LESETEXT ::
○ ○ ○ ○ ○
Und und: bevor das erste gemalte Bild mit der Pfeife "Der Verrat der Bilder" hieß, hatte Magritte ihm einen anderen Titel gegeben: "Der Sprachgebrauch".
"L'Usage de la parole" kann man auch mit "der Gebrauch der Worte" übersetzen... eventuell ein Hinweis darauf, was man mit Worten so alles anstellen kann?

Und und und: wenn Bilder nicht notwendiger Weise das repräsentieren müssen, was sie zeigen (Karlheinz Lüdeking, 1990):**
Okay: aber was repräsentiert dann Sprache? Und Schrift? Und wie geht das vor sich?

Und und und und: klar, es gibt einen Unterschied zwischen dem, was man sieht, also dem, was ein Bild zeigt – und dem, was es repräsentiert... und zu Sätzen aneinander gereihte Worte werden anders verstanden, als einzelne Worte... und das gilt genau so mit Abbildungen von isolierten (freigestellten) Gegenständen im Vergleich zu der Abbildung / Darstellung einer Situation, einer Szene... mit konsistenten Raum- und Lichtverhältnissen.

Allerdings ist mir nie klar geworden, ob Magritte bei seinen Text-Malerei-Kombinationen eigentlich eine durchdachte Agenda hatte, also gezielt etwas vorführen oder aufzeigen wollte – und da einem Plan verfolgte, bei dem ihm klar war, dass aus A B folgt, folgen muss... oder ob er einfach ein B produzierte, um dann mögliche A's ins Spiel kommen zu lassen... schließlich kannte er die
Strategien von Dada und Surrealismus.
Was aber überliefert wurde, ist, dass Magritte seinen Bildern eigentlich immer erst nachträglich, also nach ihrer Fertigstellung, Titel gegeben hätte...

Und und und und und: schließlich gibt es noch ein spätes Zitat von Magritte aus einem Brief von 1963: Was gemalte Bilder "zeigen" und was Wortsprache "sagt", ist ein und dasselbe (kann es sein). Aber das, was gezeigt wird, in Sagen zu transportieren (oder in Gezeigtes transzendieren, was gesagt wird), besteht nicht in einer "Übersetzung", für die man die gleichwertigen Begriffe hätte, eine Art Wörterbuch Bilder-Worte, Worte-Bilder.* 
Das klingt doch eher fad...
○ ○ ○ ○ ○
DATEN ::
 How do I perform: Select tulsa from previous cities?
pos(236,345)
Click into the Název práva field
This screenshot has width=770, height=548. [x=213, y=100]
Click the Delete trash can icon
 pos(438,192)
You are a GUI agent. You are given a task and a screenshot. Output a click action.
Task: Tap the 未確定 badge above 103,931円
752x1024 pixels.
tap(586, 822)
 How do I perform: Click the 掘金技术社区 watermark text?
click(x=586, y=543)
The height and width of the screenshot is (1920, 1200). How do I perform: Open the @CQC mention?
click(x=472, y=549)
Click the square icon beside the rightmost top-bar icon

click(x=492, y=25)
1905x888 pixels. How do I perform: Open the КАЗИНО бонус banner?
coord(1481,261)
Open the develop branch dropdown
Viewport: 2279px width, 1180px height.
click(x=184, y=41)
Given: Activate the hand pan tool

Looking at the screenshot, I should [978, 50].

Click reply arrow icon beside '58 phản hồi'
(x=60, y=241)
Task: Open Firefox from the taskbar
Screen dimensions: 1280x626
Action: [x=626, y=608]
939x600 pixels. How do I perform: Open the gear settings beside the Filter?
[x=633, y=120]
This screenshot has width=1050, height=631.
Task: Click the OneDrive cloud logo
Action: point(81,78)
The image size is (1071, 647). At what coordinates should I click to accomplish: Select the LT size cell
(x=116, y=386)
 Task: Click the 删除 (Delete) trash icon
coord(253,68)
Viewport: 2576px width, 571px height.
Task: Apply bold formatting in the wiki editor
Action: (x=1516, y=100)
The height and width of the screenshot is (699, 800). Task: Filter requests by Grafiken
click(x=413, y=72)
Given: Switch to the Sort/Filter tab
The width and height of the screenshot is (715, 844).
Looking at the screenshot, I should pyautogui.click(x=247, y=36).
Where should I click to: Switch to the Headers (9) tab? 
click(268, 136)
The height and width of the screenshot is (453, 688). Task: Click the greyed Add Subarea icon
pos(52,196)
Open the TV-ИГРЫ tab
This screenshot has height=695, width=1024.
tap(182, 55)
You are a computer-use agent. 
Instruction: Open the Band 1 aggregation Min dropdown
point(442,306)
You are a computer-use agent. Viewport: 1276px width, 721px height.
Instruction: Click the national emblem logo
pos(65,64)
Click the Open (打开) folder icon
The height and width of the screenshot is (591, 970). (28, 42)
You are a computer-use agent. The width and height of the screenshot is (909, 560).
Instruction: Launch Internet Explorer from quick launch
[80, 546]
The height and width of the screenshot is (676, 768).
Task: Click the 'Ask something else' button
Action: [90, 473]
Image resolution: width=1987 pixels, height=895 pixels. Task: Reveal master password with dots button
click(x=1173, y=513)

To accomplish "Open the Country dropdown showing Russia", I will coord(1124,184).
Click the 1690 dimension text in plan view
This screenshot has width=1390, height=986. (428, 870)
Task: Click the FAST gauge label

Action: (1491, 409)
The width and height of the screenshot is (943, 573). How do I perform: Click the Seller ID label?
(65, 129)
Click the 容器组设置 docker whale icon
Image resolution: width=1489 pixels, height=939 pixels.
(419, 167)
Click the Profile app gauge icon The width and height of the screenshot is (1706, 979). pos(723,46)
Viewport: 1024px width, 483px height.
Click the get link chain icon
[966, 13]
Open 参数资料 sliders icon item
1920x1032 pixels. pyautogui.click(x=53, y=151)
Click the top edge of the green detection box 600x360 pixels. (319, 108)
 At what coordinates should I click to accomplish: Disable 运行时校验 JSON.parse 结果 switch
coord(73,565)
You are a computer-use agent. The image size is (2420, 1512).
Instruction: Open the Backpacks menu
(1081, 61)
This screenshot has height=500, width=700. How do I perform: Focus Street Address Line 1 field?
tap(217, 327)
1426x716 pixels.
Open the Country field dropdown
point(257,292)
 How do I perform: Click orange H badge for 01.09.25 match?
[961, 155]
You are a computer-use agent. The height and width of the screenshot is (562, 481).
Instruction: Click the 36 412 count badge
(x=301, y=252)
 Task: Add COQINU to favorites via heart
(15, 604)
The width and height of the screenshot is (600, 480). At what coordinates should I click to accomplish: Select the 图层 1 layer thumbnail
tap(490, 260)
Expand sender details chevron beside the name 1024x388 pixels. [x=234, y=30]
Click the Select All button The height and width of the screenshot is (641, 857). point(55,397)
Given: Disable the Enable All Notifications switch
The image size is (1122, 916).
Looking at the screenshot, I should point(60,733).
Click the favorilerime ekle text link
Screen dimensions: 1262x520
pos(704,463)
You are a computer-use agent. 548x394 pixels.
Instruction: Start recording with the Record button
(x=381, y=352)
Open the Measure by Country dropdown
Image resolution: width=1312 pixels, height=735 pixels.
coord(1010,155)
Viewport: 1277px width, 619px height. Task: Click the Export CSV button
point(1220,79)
○ ○ ○ ○ ○
Gib aus dem Text über Magritte den Abschnitt von „Und und und und und: schließlich“ bis „doch eher fad...“ wortgetreu wieder.

RICHTIGE ANTWORT ::
Und und und und und: schließlich gibt es noch ein spätes Zitat von Magritte aus einem Brief von 1963: Was gemalte Bilder "zeigen" und was Wortsprache "sagt", ist ein und dasselbe (kann es sein). Aber das, was gezeigt wird, in Sagen zu transportieren (oder in Gezeigtes transzendieren, was gesagt wird), besteht nicht in einer "Übersetzung", für die man die gleichwertigen Begriffe hätte, eine Art Wörterbuch Bilder-Worte, Worte-Bilder.* 
Das klingt doch eher fad...